Your goal |
In the entries that follow, find the line containing "Task: Select Desktop in the folder tree" and the line containing "empty gray star", then copy exactly everything from the first through the second except the pictures.

Record set |
------------------------
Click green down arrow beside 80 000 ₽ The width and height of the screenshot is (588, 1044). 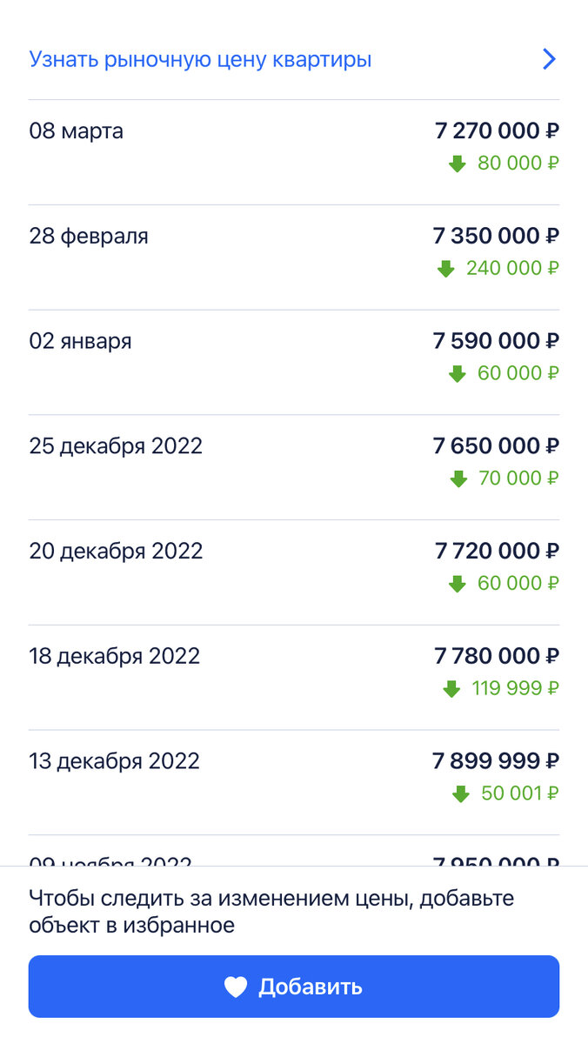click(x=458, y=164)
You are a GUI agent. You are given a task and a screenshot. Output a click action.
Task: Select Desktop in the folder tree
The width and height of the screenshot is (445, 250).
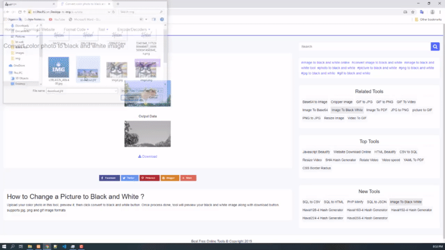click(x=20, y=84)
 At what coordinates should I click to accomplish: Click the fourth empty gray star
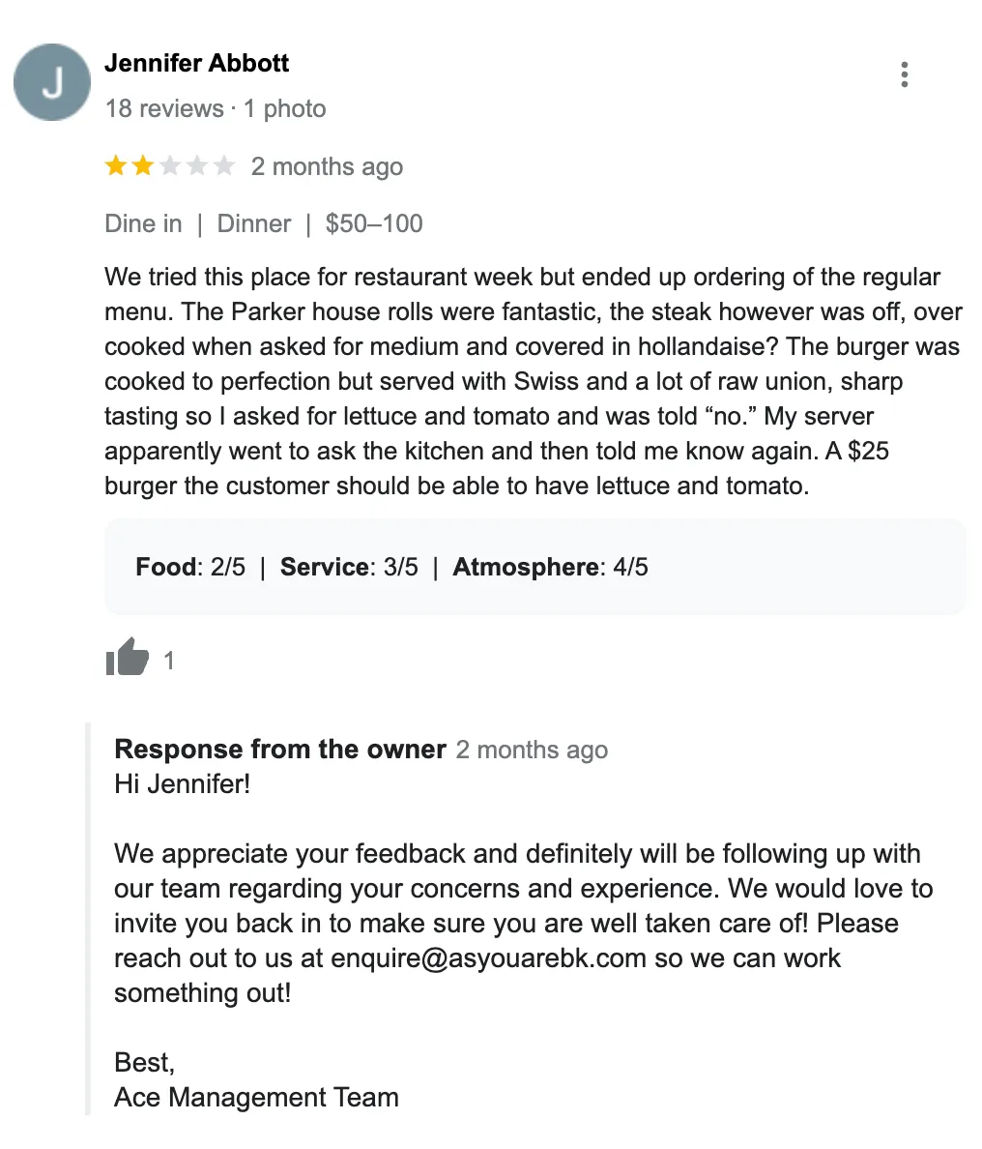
------------------------
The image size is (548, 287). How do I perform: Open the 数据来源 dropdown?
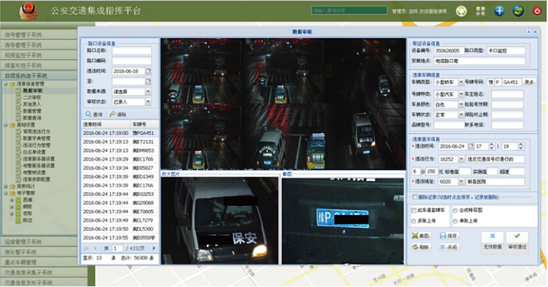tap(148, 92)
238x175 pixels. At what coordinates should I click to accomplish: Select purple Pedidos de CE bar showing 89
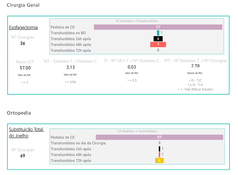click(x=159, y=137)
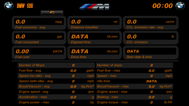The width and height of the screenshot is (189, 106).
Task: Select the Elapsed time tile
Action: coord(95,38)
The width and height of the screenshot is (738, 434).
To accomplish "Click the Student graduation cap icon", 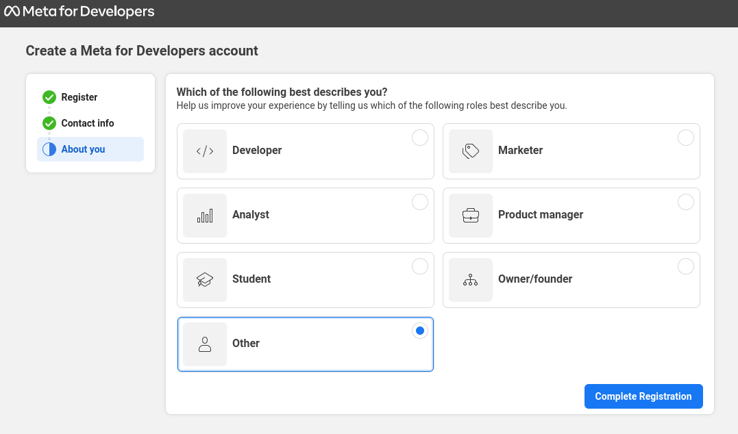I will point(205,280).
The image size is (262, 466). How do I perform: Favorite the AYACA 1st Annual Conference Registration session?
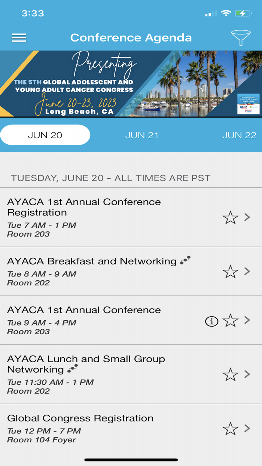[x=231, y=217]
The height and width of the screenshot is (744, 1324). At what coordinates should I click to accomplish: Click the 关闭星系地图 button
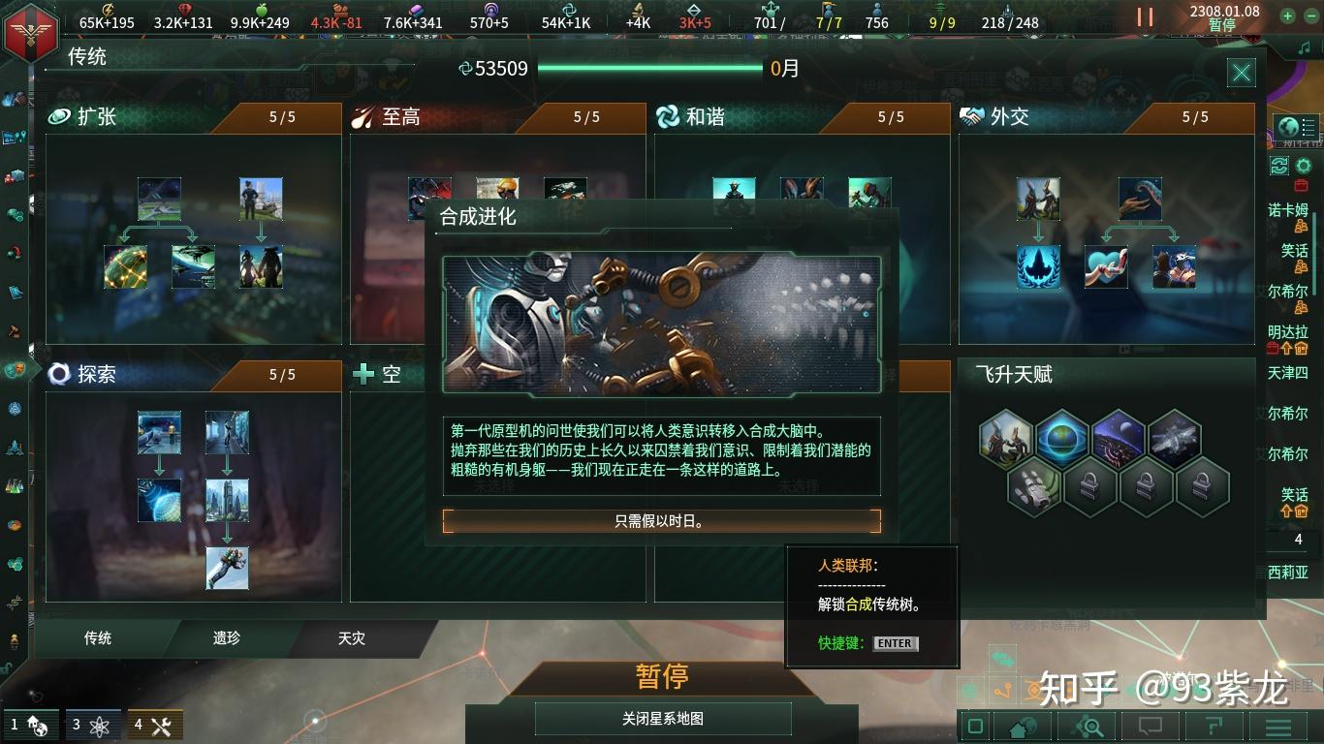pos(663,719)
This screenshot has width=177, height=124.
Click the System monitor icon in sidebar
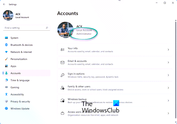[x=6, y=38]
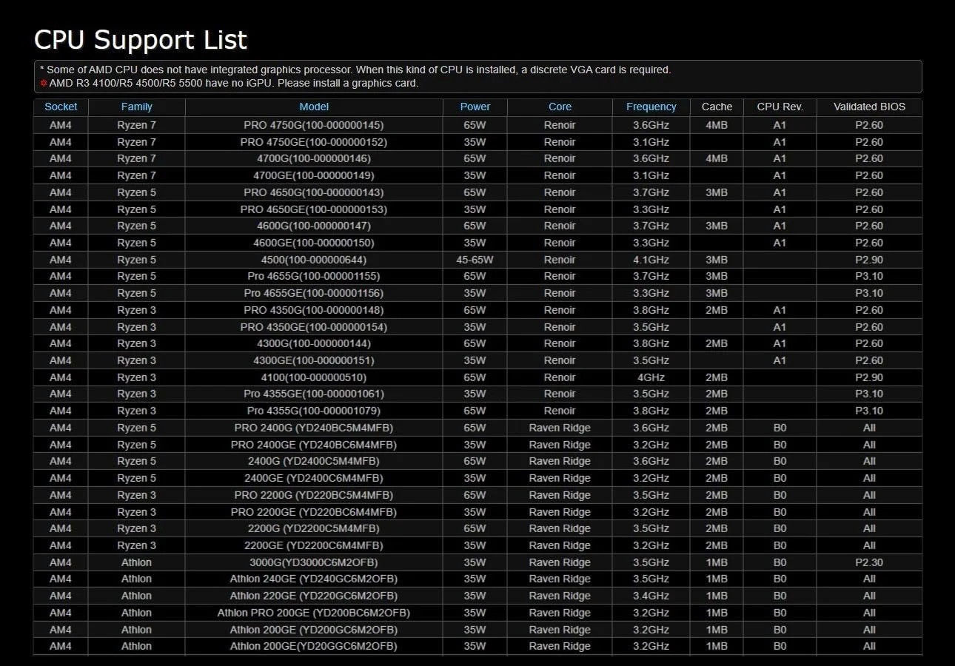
------------------------
Completed exercise |
Task: Select Desktop in the folder tree
The width and height of the screenshot is (445, 250).
click(x=20, y=84)
 At what coordinates should I click to accomplish: Click the fourth empty gray star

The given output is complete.